Now, Firestone says ASITC's business model amounts to a fraudulent scheme. He's suing across nine separate counts, including fraud, unjust enrichment and breach of contract, civil theft, and breach of fiduciary duty. Beware the fake guru
In frothy markets, the so-called guru promising to sell their trading knowledge in exchange for money is a common feature. These people will tell you they aren't just gifting you fish; they're teaching you how to catch them yourself—for a price.
These furus (or fake gurus) can be found in the property market, promising to teach paying customers how to become real estate moguls. There are even furus who will charge to be taught how to open and run profitable Amazon (NASDAQ: AMZN) stores, as shown by a Federal Trade Commission lawsuit against DK Automation in 2022 (unsurprisingly, DK Automation was also revealed to be selling digital asset money making courses at similarly extortionate prices).
The promise of riches can make these scams hard for some to spot. As Firestone's story shows, some people using these courses will see financial success in the short term, making it hard for prospective customers to judge how valuable the course is.
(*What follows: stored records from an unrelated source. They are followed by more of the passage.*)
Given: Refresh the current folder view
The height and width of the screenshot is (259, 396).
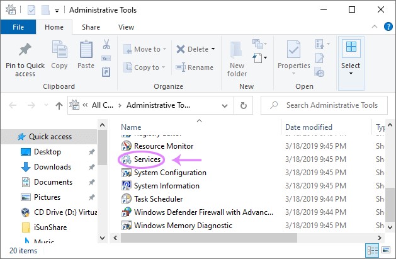Looking at the screenshot, I should point(242,105).
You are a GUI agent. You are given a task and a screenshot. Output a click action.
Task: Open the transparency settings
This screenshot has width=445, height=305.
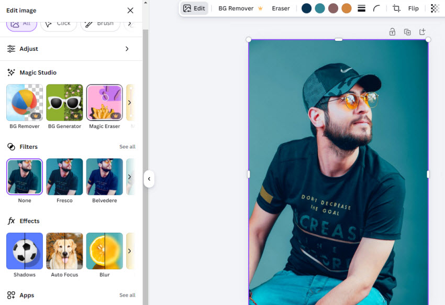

Looking at the ASITC's promotional materials, it certainly ticks many of the boxes you'd expect out of a furu: they talk about 'democratizing' financial education, 'empowering' individuals, and even touts its proprietary 'StarSpark AI system,' which supposedly revolutionizes stock investment training by 'analysing individual learning patterns and real-time market data.'
It further promised returns of 400%—something its written agreement with Firestone even guaranteed in full, offering to pay him whatever shortfall might exist at the end of the program.
Firestone's story is far from unique, but it does offer a sad look into the world of the furu. It contains excerpts from messages between Firestone and Smith:
'Good afternoon Professor Smith,' writes Firestone in one message. 'Congratulations on your continuing successful trades this afternoon. I really get the Cycle theory whereby major technological advancement results in 50 year cycles. I want signals. Thx.'
'I am very grateful to you and the entire team. This is a great place to be.'
'Trust me, this is just the beginning,' said Smith in one reply. 'There will be many opportunities like this in the future.'
Firestone discovered that there were not, in fact, many more opportunities like this in the future.
None of the defendants have filed a response to Firestone's lawsuit at the time of writing. The case number is 1:25-cv-01825.